The tailor-made system enables both current and potential volunteers to identify and connect with an area of interest, cause or location of choice. It also helps staff manage volunteers by providing up-to-date data.

“One of the reasons we brought in ParkConnect was to record all the people who were out there doing work with us, and in turn better value their contribution by enabling them to tell us what they’re doing,” says Leesa Riley, the authority’s state volunteer coordinator.

Interested individuals can volunteer with the authority through two ways: via one of the five volunteer programs it has developed and runs, or through one of the 260 organisations it partners with, including various “friends of” groups, recreational clubs and community organisations.

Parks Victoria’s programs include:

  • campground hosts, who provide information and advice to visitors
  • track rangers, who walk and camp along popular tracks during peak times to advise hikers
  • park guides, who educate visitors on flora and fauna
  • Sherpas, who operate a specially designed chair that enables people with limited mobility to access trails
  • sea searchers, who collect important information on the marine environment’s health.

“The programs we run have a specific timeline, usually our peak visitation periods, and so the volunteers are with us for a short period. We’re creating that as an offering because a lot of our partner organisations have longer-term commitments.”

In the Sea Search program volunteers monitor marine environment’s health.

Those partner organisations include “friends of” groups, often interested in a local park or species, and recreational user groups including mountain bikers and bush walkers.

Before developing and implementing ParkConnect, the authority had no central automated system to record volunteers and partner volunteer organisations, says Ms Riley.

“We also didn’t have a system to promote our opportunities, so we were trying to pair those two needs, along with a way of managing our reporting requirements,” she says.

The system has both an internal dashboard for staff as well as a simplified external page for volunteers and groups to lodge activities and learn about opportunities.

Ms Riley says:

“For staff who manage volunteers they’re able to see what groups are in an area, who is participating in an activity on a specific day, how many volunteers are going to be out there and what kind of resources we need to support them.”

The new system has also enabled Parks Victoria to broaden its reach among potential volunteers, she says.

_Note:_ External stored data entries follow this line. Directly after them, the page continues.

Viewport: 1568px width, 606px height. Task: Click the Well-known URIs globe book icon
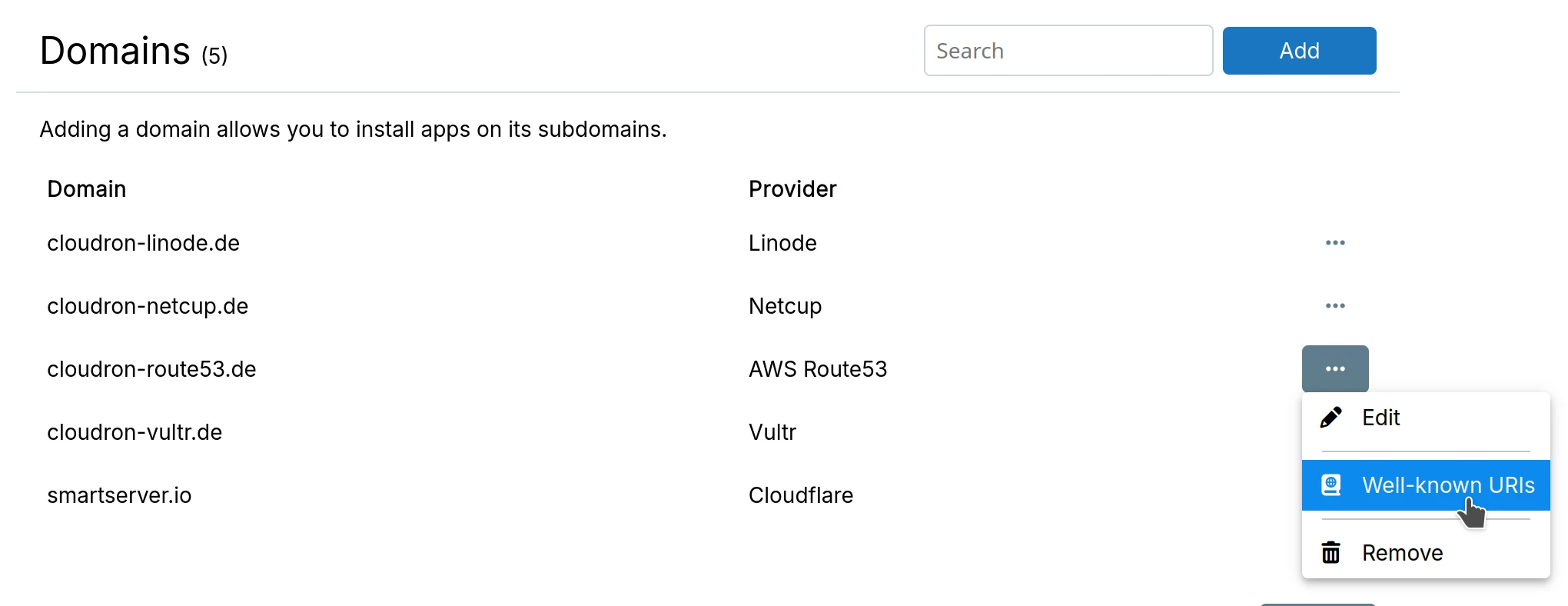tap(1330, 485)
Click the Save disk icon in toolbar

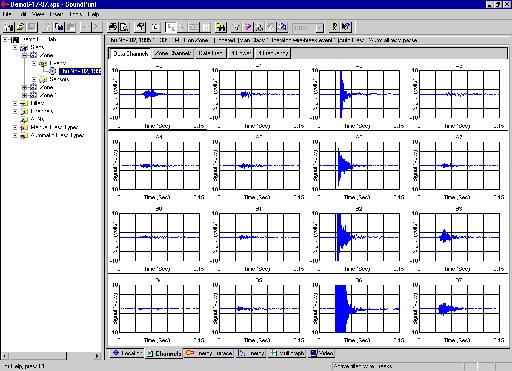[31, 27]
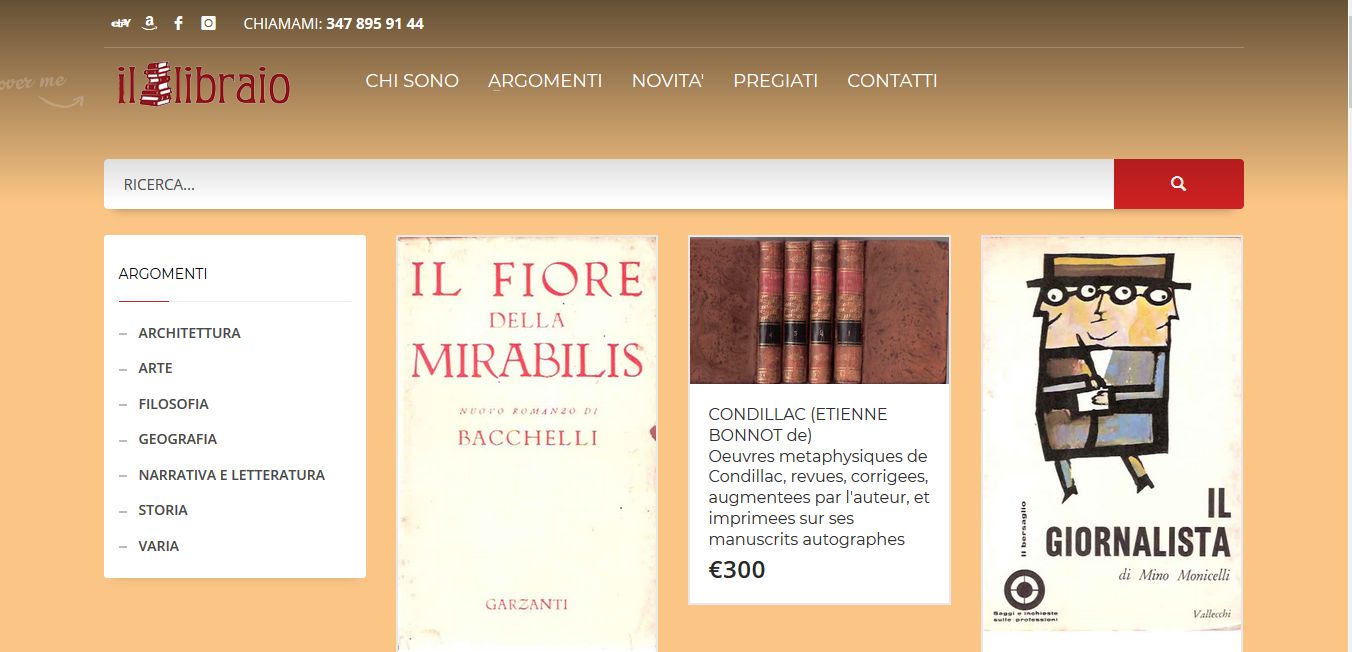Select PREGIATI in the top navigation
The image size is (1352, 652).
point(776,81)
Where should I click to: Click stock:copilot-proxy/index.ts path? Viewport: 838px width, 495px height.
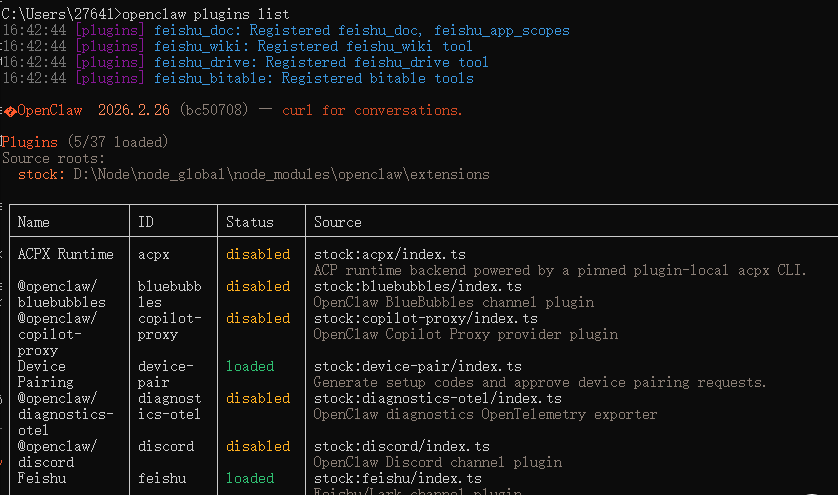pos(425,318)
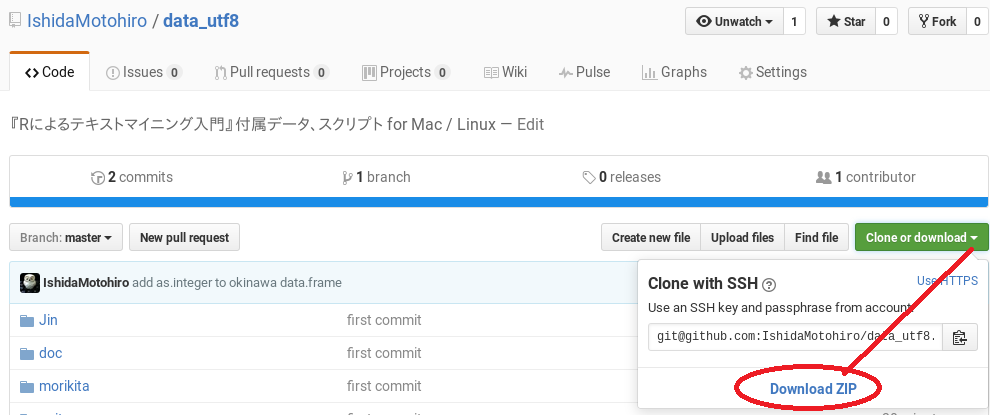Viewport: 990px width, 415px height.
Task: Click the IshidaMotohiro avatar thumbnail
Action: (30, 283)
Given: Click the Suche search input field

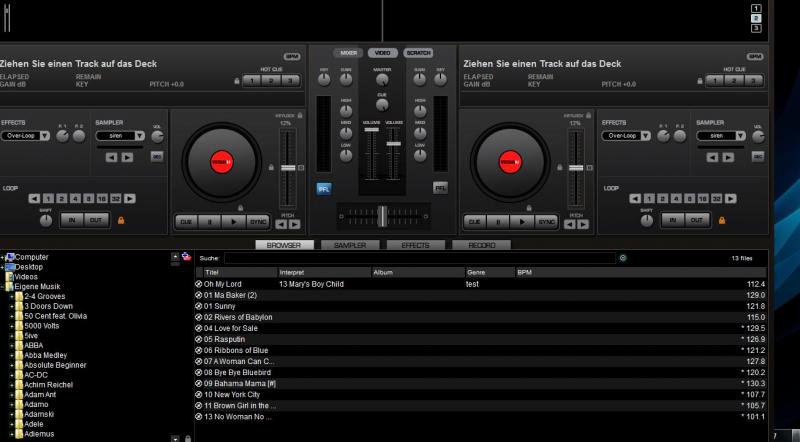Looking at the screenshot, I should pos(418,258).
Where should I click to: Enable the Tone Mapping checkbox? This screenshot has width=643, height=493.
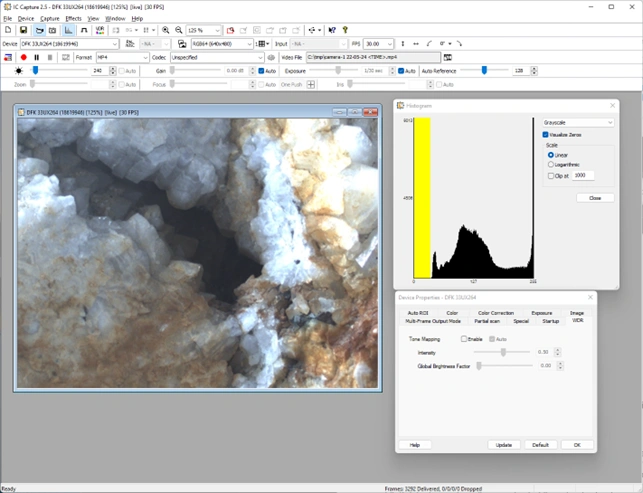click(465, 339)
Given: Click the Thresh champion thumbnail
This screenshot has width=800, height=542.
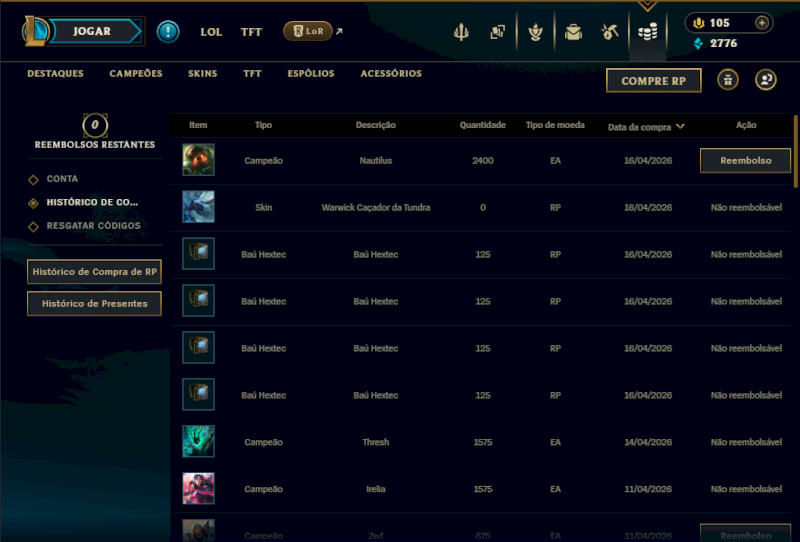Looking at the screenshot, I should point(198,441).
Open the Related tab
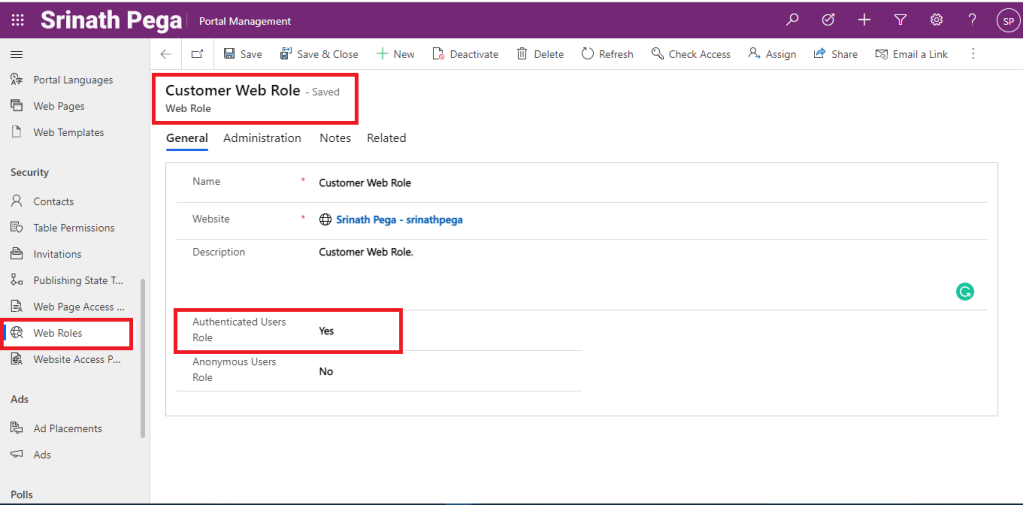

“Our demographic was traditionally older volunteers which we know is really important, but we’ve been able to diversify with many other demographics now coming in to support us. That awareness component has been very important,” she says.

Volunteers in the Sherpa program help visitors with mobility issues.

Developing new programs such as the Sherpa program, which assists with enabling people with mobility issues to access the parks, is another way the authority has extended its volunteer offering to a different pool of candidates, Ms Riley says.

“We’ve seen a lot of people who want to help visitors access parks, rather than necessarily an interest in the environment, so that’s been effective in helping diversify the people and volunteers who are attracted to programs for different reasons.”

In recognition of its suite of programs, the authority last year won the ‘outstanding contribution by volunteers’ category at the Victorian Tourism Awards.